Translate

17 Mayıs 2019 Cuma

Yaşamak değerlidir

Kültürel değer yargılarını sadece öğretmek değil, eğitileni; değerin ve değerlerin bilgisiyle donatmak gerekiyor.
Ve ''Kendimize kim olduğumuzu hatırlatmak için hepimizin aynalara ihtiyacı var.''
Ölümün kanıksandığı, sizden bizden algısına dönüştüğü yerde, hangi vicdandan bahsedebiliriz ?
O kadar çok kayıtsızlık örneği yaşamaya başladık ki artık yeter diye çıkıp bağırasım geliyor.
İnsanların bencilliği ile başlayan kayıtsızlık, zamanla içselleşerek; akılsızlaşmayı, vicdansızlaşmayı ve beraberinde omurgasızlaşmayı başlattı.
Sevgiye kayıtsızlık, şiddete kayıtsızlık, yaşananlara kayıtsızlık, emeğe kayıtsızlık almış başını yürümüş.
Yaşadığımız acıları, kayıpları görmemezlikten gelen kör vicdanların, sağır kulakların canı cehenneme diyorum.
Her akşam televizyon dizilerinin başında, hayatlarını başkalarının hikayeleri üzerinden yaşayanlar, dizi kahramanlarıyla özdeşleşerek gerçeklik algısını yitirenler, kendi hayatlarına ne kadar ilgi gösterirler veya kendi hayatlarının sözcüsü olabilirler?
“Hissetmediğimiz yaraları iyileştiremeyiz.” demiş S.R.Smalley.
''Başkalarından uzak durabilirsiniz ama kendinizden değil. İçinizdeki bildiğiniz değil, bilmediğiniz sizi yönetir. Önce içinize sonra çevrenize bakın ve ilgi gösterin; yıkıcı bir sona doğru gitmemek için”
Umursamazlık almış başını gitmiş, şiddet ve ölüm haberlerin, etkili bir korku filmi tadında izleyen seyircinin “kurban etkisi” denilen şiddete kayıtsız kalma durumuna dönüşmüşse yeniden silkelen meliyiz !

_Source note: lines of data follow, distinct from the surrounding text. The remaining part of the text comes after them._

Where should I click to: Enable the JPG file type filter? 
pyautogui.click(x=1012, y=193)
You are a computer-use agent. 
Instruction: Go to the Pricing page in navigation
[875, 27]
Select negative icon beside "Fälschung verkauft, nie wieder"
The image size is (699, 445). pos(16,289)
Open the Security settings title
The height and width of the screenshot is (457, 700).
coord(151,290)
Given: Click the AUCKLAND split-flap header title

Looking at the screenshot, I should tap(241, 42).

Kendi hayatının anlamını değil, başka hayatların anlamı üzerinden yaşama yürüyenler, kendi hayatlarının yaratıcısı nasıl olabilirler?

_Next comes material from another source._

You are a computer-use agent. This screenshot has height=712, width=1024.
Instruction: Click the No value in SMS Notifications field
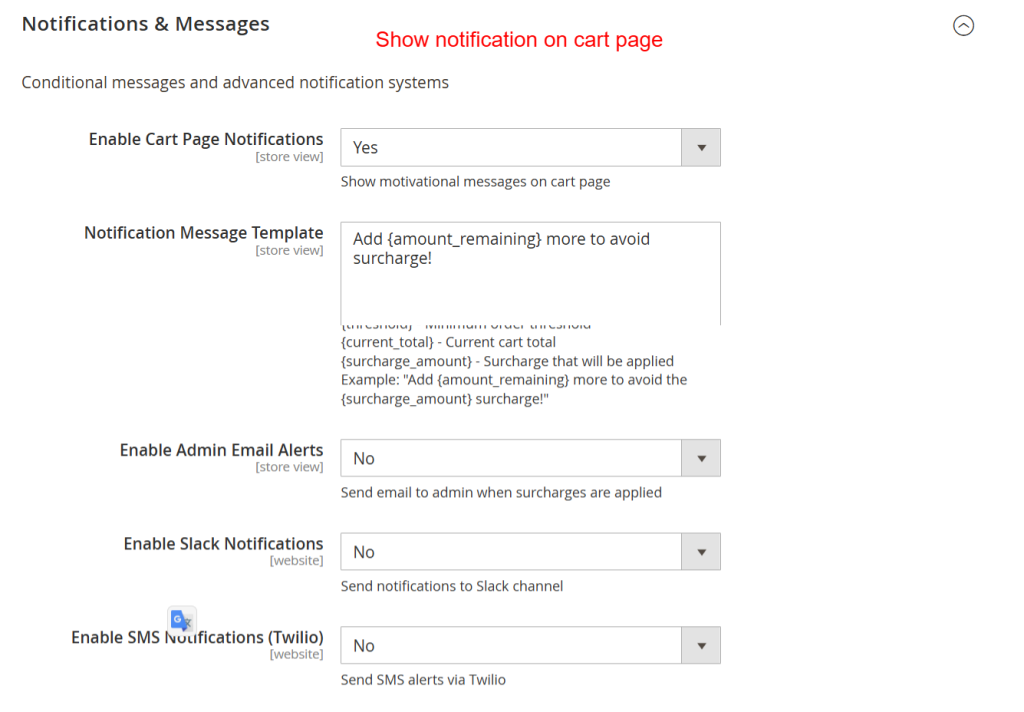(x=363, y=645)
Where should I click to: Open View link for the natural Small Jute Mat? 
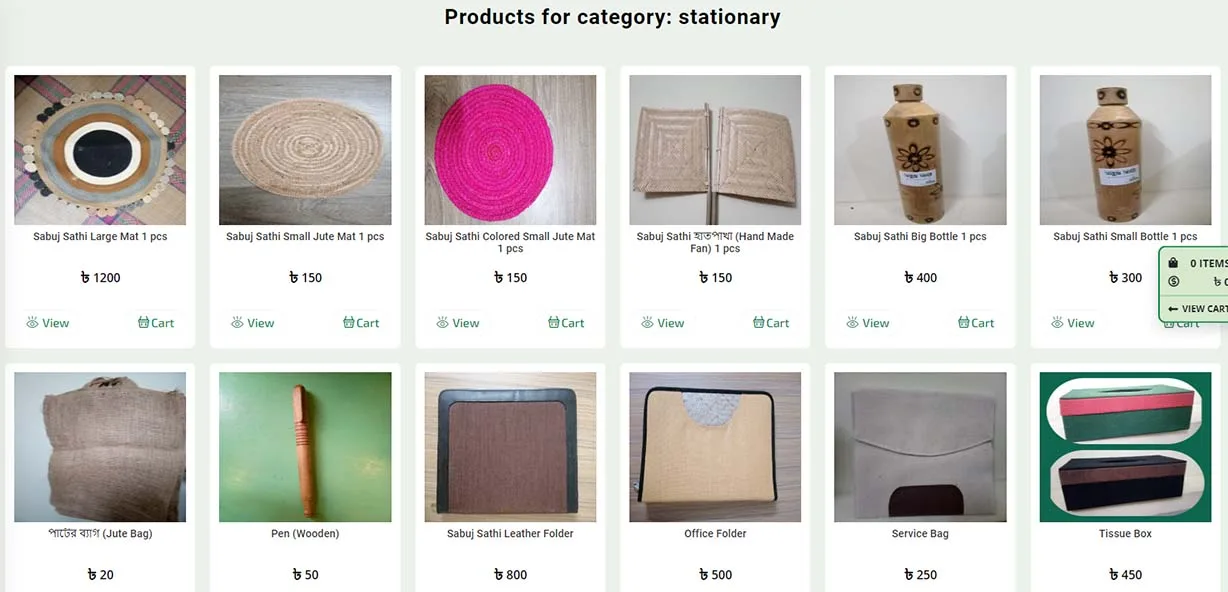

Kendi sosyal statüsünü kaybetmekten korktuğu için susmak, yaşanan kıyımları görmemezlikten gelmek ve her şeyi akışına bırakmak, bana dokunulmasın da ne halleri varsa görsünler düşüncesi hakim olmaya başladıkça; amaçsız, bencil, hoyrat benlikler çoğalmaya devam ediyor.
Kayıtsızlık, akıl sağlığının ve sağ duyunun yitirilmesine yol açarken, insanlar kendi hayatlarına sahip çıkmadıkları sürece siyasi iktidar değişikliğiyle var olan hiçbir şey değişmeyecektir.

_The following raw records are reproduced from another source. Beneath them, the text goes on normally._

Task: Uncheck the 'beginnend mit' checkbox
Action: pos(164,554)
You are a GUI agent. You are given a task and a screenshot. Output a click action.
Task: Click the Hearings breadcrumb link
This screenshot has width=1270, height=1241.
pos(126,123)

Nereden gelirse gelsin her türlü şiddet, insan vicdanını rahatsız etmeli.
Şiddetin her türlüsüne karşıyım, kayıtsızlık da bir şiddettir.
İnsanlar acı çekerken, bundan rahatsız olmuyorsan, yaşam içerisinde zombiden bir farkın yoktur.
Yaşatmak, yaşamak bir değerse, duyarlılık da bu sürecin tamamlayıcısıdır.
Onuru ve sağlıklı bilinci olan herkes haktan ve adaletten yana tavır alır.
Şu an bu topraklar üzerinde yaşıyorsak, kime ve kimlere vefa borcumuz olduğunu unutmayalım, çocuklarımıza öğretelim...Kurtuluş savaşının nasıl kazanıldığını unutanlar ülkesinde insan olalım, insanca yaşayalım, yaşatalım yeter.
İnsan onurunun ayaklar altında çiğnendiği; nefret söylemleriyle, insanların kutuplaştığı, kapitalist düzenin egemen olduğu bir dünyada; kıyımlar, hırslar, kılıç gibi yontarken ömrümüzü !
Sevemedim yarım yamalak insanları, yarım yamalak sevdaları, yarım yamalak iyilikleri, yarım yamalak yaşanan hayatları, dilin altında dönen dolapları,.
Gösteriş budalası kuklacıları, kendini bulamayan aymazları sevemedim..
Yaşamak ve yaşatmak hakkının akla karanın tam ortasında kalmasını sevemedim..
Sevemedim kendine namusluları, kendi kapısına gelinceye kadar üç maymunu oynayanları sevemedim..
Ne güzel demiş Dante;
“Başkalarının ekmeği acı,
başkalarının merdivenlerinden
çıkmak eziyetlidir.”
Direnmek, dayanışmak, umut etmek, düş gücüyle sonsuzu düşlemek insanoğlunun sahip olabileceği en büyük zenginliktir.
Hep beraber yürüyerek çıkacağız bu çağın çelişkilerle dolu güncesinden.
Çıkacağız bu karmaşa, karanlık günlerden aydınlığa.
Yeter ki hayatımızın sözcüsü başkaları olmasın.
Yolumuzu ”Bizi yok sayarak” belirlemelerine izin vermeyelim.